[[ Data supplied, beginning ]]

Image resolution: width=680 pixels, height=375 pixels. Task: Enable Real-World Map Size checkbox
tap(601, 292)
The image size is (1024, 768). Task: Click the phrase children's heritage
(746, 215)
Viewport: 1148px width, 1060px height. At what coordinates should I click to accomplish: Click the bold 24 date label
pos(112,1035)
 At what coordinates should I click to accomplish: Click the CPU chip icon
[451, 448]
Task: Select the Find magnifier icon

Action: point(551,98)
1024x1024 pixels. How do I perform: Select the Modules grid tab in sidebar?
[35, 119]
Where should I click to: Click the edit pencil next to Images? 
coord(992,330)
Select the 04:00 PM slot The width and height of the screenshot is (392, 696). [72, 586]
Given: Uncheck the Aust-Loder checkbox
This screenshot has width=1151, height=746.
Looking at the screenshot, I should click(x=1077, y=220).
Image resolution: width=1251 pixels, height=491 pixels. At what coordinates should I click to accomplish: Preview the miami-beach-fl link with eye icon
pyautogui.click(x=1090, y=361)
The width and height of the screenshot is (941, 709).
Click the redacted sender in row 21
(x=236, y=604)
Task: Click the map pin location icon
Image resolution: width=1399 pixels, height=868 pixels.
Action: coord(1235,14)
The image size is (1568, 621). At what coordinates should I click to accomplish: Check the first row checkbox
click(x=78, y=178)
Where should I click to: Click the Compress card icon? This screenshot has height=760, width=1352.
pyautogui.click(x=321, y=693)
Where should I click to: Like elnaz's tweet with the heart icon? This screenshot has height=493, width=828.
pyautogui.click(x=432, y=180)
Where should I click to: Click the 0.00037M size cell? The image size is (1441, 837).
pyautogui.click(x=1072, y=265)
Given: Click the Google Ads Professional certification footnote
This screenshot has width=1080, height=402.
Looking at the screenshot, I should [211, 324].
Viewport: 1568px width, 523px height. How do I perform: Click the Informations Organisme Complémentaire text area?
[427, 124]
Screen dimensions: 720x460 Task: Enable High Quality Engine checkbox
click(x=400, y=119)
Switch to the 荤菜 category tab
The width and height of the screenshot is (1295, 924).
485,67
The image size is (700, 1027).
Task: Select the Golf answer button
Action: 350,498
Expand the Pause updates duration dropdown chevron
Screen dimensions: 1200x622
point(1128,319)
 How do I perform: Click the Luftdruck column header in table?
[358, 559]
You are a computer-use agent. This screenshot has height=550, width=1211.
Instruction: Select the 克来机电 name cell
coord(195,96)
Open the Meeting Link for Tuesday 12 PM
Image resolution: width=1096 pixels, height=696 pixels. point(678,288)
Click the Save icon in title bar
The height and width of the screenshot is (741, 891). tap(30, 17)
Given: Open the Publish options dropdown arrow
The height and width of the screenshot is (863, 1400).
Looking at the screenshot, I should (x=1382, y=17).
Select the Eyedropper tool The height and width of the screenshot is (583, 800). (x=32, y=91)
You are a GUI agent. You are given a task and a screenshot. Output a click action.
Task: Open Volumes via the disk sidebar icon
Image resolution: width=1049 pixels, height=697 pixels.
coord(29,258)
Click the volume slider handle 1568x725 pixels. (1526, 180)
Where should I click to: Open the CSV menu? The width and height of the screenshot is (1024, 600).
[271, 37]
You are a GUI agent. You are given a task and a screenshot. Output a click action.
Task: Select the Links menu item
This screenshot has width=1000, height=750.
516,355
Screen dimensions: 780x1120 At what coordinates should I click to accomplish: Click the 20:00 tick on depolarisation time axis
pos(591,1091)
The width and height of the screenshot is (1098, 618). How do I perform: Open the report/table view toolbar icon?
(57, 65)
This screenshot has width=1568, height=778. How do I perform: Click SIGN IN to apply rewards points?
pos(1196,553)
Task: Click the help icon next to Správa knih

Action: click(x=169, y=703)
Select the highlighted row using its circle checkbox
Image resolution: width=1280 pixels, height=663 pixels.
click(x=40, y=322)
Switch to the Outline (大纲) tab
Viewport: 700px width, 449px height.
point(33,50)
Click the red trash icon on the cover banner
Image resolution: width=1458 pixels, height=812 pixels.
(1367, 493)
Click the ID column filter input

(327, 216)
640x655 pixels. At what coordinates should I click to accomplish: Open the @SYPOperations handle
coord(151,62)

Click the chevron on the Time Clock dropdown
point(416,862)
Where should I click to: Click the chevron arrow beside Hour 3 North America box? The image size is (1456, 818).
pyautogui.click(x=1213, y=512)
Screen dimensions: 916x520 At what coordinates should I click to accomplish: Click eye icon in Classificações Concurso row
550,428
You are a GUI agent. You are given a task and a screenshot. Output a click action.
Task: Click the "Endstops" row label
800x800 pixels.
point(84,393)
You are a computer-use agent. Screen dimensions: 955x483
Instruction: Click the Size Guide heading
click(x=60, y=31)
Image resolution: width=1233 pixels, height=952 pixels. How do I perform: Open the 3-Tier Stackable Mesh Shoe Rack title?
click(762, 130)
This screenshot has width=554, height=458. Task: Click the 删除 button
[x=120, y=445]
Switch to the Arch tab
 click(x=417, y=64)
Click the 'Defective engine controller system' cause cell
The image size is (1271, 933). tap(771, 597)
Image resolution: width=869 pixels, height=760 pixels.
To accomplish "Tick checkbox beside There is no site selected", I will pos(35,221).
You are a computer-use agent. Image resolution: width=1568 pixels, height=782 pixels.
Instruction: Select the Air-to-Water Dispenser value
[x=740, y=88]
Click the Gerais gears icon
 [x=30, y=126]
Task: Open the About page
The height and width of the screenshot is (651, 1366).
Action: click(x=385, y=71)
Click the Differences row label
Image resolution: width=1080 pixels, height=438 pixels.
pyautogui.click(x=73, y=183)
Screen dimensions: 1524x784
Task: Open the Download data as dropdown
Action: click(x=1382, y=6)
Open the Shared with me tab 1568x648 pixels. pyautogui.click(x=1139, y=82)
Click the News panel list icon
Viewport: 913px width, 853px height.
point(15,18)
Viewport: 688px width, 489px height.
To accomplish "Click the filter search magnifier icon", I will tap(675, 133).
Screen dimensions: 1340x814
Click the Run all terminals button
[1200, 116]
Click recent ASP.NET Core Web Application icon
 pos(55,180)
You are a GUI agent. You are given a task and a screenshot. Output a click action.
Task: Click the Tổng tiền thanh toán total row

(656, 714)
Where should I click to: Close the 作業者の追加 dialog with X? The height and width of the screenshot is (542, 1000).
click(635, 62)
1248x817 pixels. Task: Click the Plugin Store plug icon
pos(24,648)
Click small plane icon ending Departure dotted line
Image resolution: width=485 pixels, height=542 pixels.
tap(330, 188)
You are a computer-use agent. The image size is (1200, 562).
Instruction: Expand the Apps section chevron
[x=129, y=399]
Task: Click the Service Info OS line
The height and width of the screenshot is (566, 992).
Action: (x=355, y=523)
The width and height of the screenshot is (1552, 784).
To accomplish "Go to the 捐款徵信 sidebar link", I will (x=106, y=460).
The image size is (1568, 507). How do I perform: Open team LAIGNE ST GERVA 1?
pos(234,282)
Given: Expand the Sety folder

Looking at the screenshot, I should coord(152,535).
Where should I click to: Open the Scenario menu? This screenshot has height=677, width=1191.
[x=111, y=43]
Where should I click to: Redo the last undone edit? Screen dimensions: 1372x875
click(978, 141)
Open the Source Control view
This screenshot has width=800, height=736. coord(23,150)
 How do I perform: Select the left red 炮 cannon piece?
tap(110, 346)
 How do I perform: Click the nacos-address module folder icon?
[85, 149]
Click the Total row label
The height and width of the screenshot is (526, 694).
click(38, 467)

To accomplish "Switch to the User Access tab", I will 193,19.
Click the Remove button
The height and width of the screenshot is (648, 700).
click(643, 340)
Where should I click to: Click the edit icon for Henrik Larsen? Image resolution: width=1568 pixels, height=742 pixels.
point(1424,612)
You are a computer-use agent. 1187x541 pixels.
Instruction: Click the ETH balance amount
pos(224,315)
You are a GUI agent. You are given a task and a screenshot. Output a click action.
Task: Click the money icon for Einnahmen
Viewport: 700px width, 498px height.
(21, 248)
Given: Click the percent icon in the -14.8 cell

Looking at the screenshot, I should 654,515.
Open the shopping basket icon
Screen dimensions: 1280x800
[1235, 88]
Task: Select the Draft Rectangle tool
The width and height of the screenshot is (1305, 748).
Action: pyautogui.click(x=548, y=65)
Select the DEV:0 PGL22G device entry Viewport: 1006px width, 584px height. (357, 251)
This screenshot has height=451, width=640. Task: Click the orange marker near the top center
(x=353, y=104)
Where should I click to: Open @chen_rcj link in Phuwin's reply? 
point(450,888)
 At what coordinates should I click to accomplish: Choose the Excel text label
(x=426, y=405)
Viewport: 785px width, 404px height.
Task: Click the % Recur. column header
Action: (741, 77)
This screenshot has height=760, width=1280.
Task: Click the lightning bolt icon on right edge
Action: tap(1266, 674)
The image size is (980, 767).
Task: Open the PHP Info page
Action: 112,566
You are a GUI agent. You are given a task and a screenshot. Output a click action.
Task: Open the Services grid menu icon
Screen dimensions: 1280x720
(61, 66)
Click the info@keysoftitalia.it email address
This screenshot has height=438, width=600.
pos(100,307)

[[ Data supplied, end ]]

Show all lines of the material in which the word "computer" can be found.

You are a computer-use agent. This screenshot has height=550, width=1211.
You are a computer-use agent. Screen dimensions: 955x483
You are a computer-use agent. Image resolution: width=1568 pixels, height=782 pixels.
You are a computer-use agent. The image size is (1200, 562).
You are a computer-use agent. 1187x541 pixels.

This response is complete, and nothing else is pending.